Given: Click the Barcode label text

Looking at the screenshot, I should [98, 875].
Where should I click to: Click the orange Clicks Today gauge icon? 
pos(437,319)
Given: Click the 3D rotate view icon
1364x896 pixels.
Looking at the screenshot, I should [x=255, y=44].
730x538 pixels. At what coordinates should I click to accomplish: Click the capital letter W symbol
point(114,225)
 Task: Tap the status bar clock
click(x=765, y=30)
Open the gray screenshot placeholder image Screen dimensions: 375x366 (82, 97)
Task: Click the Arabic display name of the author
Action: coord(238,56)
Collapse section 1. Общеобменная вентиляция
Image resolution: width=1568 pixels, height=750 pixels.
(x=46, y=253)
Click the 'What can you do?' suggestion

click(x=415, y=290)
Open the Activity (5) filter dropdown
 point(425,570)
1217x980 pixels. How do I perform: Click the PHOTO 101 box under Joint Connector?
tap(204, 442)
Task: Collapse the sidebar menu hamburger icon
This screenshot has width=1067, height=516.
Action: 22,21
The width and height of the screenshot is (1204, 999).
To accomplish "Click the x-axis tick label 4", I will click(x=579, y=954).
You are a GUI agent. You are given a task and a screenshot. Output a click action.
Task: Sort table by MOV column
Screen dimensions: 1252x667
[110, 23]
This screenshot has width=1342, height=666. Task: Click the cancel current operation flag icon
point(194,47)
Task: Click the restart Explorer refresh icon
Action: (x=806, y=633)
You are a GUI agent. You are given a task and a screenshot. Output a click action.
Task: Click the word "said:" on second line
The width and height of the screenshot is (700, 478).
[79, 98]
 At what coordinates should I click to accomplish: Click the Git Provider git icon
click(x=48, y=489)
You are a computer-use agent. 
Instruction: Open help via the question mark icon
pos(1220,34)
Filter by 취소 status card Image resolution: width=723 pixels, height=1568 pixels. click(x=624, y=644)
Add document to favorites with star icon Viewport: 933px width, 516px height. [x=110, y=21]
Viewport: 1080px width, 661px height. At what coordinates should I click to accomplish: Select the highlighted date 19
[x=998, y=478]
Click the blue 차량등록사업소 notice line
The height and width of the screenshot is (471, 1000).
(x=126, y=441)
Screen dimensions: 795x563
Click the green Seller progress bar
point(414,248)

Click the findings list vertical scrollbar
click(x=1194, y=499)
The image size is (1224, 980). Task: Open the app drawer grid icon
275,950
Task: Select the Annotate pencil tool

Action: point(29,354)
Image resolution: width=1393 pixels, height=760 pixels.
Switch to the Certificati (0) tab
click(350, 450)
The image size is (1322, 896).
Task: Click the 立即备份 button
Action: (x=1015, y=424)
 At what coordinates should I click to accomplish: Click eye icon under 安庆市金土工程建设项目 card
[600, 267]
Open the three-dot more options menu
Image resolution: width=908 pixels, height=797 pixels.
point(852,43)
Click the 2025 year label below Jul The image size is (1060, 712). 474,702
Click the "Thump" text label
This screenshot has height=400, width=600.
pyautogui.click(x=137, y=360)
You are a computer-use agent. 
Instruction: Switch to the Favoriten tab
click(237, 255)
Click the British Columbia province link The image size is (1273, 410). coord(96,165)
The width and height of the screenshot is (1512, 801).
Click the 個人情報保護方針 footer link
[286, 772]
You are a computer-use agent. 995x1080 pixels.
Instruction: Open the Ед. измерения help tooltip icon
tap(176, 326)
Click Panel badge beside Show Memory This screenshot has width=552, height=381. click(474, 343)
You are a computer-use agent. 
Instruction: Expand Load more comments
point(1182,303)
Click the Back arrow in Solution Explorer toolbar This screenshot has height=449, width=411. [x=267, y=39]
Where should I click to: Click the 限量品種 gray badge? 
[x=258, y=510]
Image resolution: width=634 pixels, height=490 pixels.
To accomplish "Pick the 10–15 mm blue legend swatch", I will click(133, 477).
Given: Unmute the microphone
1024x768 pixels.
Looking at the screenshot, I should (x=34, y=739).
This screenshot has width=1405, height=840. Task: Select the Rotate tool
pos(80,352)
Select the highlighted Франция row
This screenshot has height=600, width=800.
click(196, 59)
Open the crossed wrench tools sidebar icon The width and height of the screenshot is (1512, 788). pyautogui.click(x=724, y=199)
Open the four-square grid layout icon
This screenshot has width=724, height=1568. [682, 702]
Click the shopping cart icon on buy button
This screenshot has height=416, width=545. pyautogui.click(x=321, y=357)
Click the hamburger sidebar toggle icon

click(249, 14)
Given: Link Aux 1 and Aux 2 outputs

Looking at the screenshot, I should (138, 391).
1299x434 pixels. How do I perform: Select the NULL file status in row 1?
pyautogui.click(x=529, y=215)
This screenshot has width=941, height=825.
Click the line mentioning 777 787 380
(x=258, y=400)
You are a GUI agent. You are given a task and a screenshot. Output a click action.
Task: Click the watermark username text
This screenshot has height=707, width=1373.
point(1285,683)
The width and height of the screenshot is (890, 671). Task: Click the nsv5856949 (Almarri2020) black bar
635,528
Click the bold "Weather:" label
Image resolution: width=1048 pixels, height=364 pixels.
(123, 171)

· · · ·

:: DO THIS ::
Copy each line of the listing above that contains the string "size", matching upper and lower case exactly.

:: FINAL ANSWER ::
The image size is (1224, 980). Task: Open the app drawer grid icon
The image size is (1322, 896).
Click the 2025 year label below Jul The image size is (1060, 712). 474,702
Click the British Columbia province link The image size is (1273, 410). coord(96,165)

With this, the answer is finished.